───── Input for this task ─────

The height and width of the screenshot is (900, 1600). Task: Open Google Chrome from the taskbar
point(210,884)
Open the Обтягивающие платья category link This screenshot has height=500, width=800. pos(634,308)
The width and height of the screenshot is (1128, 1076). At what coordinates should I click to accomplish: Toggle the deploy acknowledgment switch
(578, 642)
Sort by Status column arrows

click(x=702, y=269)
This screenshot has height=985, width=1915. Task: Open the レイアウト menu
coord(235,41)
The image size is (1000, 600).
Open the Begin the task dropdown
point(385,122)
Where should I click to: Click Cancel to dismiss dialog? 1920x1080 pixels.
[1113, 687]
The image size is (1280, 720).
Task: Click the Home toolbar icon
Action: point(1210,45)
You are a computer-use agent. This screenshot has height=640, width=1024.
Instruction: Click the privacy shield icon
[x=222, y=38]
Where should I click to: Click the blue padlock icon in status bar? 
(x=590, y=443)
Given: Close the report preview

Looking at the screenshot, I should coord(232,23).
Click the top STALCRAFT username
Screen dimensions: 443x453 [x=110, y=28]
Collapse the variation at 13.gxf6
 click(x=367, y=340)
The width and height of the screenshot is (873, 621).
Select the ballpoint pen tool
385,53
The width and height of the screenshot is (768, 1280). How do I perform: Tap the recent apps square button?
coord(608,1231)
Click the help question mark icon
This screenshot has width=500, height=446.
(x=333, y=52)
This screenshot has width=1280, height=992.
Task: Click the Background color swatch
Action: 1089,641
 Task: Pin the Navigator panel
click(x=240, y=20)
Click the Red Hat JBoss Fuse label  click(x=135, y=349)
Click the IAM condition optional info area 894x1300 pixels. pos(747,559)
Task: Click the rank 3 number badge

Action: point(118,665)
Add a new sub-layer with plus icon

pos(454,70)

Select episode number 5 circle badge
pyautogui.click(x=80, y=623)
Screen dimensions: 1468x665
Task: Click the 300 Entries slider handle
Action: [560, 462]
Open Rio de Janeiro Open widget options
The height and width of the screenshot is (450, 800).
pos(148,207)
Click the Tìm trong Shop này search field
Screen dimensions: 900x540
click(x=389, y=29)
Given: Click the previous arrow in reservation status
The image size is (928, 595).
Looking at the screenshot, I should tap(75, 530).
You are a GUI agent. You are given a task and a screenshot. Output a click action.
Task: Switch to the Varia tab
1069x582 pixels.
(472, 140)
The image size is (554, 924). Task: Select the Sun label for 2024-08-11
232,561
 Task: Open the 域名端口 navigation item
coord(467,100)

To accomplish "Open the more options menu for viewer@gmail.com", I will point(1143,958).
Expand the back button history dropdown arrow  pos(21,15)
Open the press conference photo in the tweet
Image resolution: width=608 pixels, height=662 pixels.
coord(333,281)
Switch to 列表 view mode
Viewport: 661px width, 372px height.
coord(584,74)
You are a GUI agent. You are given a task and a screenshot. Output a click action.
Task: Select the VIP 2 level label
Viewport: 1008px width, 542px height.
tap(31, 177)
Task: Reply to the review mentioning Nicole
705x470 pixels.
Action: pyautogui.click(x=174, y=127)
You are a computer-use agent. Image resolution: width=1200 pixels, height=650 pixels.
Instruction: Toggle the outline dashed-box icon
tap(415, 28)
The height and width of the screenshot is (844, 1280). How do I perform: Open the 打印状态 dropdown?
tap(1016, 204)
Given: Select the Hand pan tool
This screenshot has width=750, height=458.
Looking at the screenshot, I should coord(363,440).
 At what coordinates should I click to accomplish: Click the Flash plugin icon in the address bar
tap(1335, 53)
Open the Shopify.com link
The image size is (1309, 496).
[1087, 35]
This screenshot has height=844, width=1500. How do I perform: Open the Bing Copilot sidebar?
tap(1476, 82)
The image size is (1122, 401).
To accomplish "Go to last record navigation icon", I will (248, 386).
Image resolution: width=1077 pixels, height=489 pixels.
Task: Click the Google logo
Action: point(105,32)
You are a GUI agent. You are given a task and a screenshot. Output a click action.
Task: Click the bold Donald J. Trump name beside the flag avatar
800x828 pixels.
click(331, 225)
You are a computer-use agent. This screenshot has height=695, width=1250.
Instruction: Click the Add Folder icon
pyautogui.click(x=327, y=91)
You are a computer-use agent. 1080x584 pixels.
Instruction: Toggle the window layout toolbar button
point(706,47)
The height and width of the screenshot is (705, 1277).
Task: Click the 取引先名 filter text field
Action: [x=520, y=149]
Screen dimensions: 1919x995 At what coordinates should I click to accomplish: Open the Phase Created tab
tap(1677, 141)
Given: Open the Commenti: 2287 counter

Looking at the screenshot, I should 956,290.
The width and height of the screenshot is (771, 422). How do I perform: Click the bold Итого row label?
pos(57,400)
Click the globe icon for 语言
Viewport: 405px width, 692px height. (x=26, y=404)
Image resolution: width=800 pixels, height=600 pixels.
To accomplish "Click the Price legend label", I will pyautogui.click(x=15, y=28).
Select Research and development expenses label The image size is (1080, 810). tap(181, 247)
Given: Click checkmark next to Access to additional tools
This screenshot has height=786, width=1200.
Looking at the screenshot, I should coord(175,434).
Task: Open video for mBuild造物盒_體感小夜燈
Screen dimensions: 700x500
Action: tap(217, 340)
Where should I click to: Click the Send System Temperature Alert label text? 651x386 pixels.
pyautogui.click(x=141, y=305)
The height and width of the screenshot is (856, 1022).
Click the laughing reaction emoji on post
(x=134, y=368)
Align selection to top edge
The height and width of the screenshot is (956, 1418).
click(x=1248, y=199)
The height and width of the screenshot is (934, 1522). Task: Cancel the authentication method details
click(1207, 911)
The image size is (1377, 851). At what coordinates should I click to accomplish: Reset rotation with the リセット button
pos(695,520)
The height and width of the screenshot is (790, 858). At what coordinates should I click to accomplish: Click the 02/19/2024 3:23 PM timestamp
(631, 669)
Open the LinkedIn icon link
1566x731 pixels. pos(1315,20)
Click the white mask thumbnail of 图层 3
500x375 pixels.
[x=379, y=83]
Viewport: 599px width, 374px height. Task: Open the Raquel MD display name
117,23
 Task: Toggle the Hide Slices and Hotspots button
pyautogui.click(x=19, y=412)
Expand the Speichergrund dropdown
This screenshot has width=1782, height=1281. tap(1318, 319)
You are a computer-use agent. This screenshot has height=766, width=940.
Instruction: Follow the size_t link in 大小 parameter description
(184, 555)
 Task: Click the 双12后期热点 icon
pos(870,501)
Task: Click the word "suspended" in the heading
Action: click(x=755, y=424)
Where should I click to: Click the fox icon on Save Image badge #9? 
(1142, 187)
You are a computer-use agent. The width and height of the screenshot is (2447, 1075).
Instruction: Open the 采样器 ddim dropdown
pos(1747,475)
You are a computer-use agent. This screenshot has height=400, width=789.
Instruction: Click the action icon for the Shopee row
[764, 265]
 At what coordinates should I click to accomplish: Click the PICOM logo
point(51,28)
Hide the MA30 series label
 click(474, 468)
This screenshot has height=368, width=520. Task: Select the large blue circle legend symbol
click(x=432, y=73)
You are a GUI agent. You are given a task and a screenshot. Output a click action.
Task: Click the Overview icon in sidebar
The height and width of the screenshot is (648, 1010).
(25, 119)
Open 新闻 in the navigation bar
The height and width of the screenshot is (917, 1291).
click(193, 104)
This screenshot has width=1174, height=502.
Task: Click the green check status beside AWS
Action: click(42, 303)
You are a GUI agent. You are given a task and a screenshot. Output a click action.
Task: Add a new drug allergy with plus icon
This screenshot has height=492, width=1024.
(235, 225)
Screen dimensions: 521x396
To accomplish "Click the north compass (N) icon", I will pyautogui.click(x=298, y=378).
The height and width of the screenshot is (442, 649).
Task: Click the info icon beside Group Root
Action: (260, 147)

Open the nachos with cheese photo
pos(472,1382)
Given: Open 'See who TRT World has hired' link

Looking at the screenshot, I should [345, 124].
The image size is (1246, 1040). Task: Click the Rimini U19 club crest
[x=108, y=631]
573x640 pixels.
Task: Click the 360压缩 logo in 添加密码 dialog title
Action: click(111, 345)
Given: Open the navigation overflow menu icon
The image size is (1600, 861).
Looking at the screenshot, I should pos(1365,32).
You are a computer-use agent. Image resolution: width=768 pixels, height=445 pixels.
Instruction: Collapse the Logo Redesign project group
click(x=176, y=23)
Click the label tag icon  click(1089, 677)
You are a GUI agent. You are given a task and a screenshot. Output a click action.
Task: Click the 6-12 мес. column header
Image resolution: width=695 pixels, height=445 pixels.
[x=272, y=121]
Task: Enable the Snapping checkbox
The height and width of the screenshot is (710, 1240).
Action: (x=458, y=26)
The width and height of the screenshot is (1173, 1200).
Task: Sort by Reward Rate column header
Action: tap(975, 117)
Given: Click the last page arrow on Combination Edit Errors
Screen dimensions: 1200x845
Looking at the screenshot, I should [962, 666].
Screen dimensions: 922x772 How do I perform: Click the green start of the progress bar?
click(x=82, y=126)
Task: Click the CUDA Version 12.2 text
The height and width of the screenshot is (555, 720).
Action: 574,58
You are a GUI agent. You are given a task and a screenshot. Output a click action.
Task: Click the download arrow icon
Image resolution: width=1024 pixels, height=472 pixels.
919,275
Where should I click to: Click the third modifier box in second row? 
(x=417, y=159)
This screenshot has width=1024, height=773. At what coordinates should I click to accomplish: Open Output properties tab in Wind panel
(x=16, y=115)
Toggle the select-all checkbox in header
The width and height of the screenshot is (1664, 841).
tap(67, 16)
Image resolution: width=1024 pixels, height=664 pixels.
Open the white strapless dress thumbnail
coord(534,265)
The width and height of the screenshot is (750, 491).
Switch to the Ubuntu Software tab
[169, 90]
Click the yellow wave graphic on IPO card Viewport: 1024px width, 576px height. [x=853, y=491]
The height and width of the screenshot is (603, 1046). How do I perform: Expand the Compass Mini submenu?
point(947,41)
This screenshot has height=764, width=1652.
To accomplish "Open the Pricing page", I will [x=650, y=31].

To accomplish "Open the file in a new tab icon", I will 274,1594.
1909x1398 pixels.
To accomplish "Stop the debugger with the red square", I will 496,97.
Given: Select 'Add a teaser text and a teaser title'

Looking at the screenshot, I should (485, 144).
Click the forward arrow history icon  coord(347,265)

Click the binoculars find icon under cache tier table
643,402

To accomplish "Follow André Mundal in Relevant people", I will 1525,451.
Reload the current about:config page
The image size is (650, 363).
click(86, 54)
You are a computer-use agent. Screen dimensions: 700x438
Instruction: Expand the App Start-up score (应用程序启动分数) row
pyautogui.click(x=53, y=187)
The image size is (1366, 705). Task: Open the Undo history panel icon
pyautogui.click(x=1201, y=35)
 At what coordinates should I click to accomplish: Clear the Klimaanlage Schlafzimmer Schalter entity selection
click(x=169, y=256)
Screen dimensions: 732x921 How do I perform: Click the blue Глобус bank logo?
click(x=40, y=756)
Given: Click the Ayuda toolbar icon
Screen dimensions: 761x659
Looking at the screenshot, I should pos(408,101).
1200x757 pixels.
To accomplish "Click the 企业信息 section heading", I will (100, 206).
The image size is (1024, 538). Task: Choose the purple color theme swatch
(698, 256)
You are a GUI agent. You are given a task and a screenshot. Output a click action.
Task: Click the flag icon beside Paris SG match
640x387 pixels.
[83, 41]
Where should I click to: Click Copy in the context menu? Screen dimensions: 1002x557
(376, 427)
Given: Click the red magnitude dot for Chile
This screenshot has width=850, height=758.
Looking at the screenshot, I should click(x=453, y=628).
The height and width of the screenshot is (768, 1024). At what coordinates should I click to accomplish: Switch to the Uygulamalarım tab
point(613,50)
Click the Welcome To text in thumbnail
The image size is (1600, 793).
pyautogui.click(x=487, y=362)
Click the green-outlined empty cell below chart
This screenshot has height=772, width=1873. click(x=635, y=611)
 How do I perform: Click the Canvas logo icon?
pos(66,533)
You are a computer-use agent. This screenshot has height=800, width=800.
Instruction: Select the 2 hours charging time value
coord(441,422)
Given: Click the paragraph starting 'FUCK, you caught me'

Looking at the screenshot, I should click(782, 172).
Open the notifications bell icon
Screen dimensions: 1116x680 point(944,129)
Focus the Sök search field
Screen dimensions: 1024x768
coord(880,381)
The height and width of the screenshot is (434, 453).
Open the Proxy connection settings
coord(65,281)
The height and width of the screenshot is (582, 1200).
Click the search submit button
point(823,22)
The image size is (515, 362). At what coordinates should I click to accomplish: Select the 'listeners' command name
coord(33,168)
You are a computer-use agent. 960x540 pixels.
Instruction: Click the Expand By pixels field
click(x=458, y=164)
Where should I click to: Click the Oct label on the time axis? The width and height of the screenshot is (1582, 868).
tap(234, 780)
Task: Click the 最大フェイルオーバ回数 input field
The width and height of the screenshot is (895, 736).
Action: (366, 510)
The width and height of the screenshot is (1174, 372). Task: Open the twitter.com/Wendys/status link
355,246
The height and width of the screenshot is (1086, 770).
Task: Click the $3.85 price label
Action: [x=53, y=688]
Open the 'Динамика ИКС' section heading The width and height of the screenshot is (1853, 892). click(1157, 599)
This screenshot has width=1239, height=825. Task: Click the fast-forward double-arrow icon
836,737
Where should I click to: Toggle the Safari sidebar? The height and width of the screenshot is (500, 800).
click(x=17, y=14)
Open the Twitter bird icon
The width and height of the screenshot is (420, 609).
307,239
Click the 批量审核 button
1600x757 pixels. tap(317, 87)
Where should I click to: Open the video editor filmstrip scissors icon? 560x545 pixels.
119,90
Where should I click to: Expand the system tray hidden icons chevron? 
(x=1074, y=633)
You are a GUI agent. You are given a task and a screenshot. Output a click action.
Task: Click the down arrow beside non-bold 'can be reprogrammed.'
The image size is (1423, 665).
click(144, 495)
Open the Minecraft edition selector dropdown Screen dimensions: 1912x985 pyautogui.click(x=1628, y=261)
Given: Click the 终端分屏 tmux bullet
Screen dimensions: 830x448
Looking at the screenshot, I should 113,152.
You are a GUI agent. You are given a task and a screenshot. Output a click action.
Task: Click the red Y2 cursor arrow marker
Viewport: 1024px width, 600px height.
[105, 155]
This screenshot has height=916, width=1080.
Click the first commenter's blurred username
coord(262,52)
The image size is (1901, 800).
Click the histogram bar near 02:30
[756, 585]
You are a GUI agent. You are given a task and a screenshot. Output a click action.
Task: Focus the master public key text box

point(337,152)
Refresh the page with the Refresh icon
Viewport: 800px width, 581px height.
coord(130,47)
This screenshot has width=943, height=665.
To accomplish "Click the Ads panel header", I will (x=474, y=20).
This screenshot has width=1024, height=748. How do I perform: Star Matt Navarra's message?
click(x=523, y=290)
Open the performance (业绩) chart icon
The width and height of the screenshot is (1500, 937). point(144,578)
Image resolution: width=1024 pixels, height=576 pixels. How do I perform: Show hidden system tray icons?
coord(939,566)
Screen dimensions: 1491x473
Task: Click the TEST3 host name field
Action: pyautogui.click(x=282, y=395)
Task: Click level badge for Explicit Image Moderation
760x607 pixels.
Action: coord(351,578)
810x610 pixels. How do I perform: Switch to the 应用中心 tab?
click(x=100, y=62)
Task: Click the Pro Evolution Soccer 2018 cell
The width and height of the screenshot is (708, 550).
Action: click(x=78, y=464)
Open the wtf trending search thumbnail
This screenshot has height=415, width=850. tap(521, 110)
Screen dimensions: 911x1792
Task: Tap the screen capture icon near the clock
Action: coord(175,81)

─────

◆ **Prompt**
Show every line above in which the word "options" occurs.

◆ **Output of the exercise**
Open Rio de Janeiro Open widget options
To accomplish "Open the more options menu for viewer@gmail.com", I will point(1143,958).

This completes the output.